The blocking and approval required exemption policies can be ignored according to the profile of the user and their scope of responsibility, with respectively the blocking upon profile and approval required upon profile exemption policies. Then they can be assimilated to the warning policy if the user has the right permission, respectively /ProvisioningPolicy/Risk/OverrideBlocking and /ProvisioningPolicy/Risk/OverrideApproval, otherwise they behave like the blocking and approval required policies.

Like in the example below, the two permissions can be chained together. For the connected user, a risk that would have been blocking otherwise, is just a warning.


&ltAccessControlRule Profile="Administrator" EntityType="Risk" Identifier="Administrator_Risk_Override" DisplayName_L1="Administrator_Risk_Override"> &ltEntry Permission="/ProvisioningPolicy/Risk/OverrideBlocking" CanExecute="true" /> &ltEntry Permission="/ProvisioningPolicy/Risk/OverrideApproval" CanExecute="true" /> </AccessControlRule>

Risk Assignment

Risk Rules

Risk are assigned to resources manually by a knowledgeable user or automatically, by the Evaluate Policy algorithm.

When a risk is assigned to a resource, a new identified risk is created under the UP_IdentifiedRisks table.

Automatic assignment of risks is based on Risk rules. For each new fine-grained assignment on a resource, risk rules are applied. If one of the rules matches the resource state, the related risks are assigned to the resource. Those rules are themselves based on fine-grained entitlements, such as an Active Directory account or group membership, modeled by the Resource Type within Identity Manager.

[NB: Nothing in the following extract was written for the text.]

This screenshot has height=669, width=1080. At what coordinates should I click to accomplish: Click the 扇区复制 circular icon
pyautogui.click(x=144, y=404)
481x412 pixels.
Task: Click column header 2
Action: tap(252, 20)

A risk rule states that a risk is assigned to a resource if the resource has one or several specific fine-grained entitlements. The number of triggering entitlements depends on the risk type. For example, the segregation-of-duties risks depends on at least two entitlements. The other types of risk depend on one or more entitlements.

Fine-grained entitlement

A fine-grained entitlement assigned to a resource-identity in Identity Manager is modeled by navigation property values of the resources owned by the identity.

To write a risk rule, the end-user has to describe a fine-grained entitlement for a resource-identity.

This is the way:

  1. Choose an Entity Type of which the resource-identity could be owner.
  2. Choose a navigation property of that entity type.
  3. Choose a value for that navigation property. The value would be a resource from the unified resource repository.

This final value is a fine-grained entitlement, linked to the owner resource-identity through the navigation property and the ownership relationship.

Risk Score

Once Risk are assigned to identities, Identity Manager computes a risk score for each relevant identity.

This score allows an auditor to prioritize the Access Certification campaign. The identity with the highest risk score poses a more serious security threat and has to be handled first.

During access certification, assignments that are responsible for triggering the risk will be examined and then, kept or discarded.

The risk score computation is performed by the risk score task.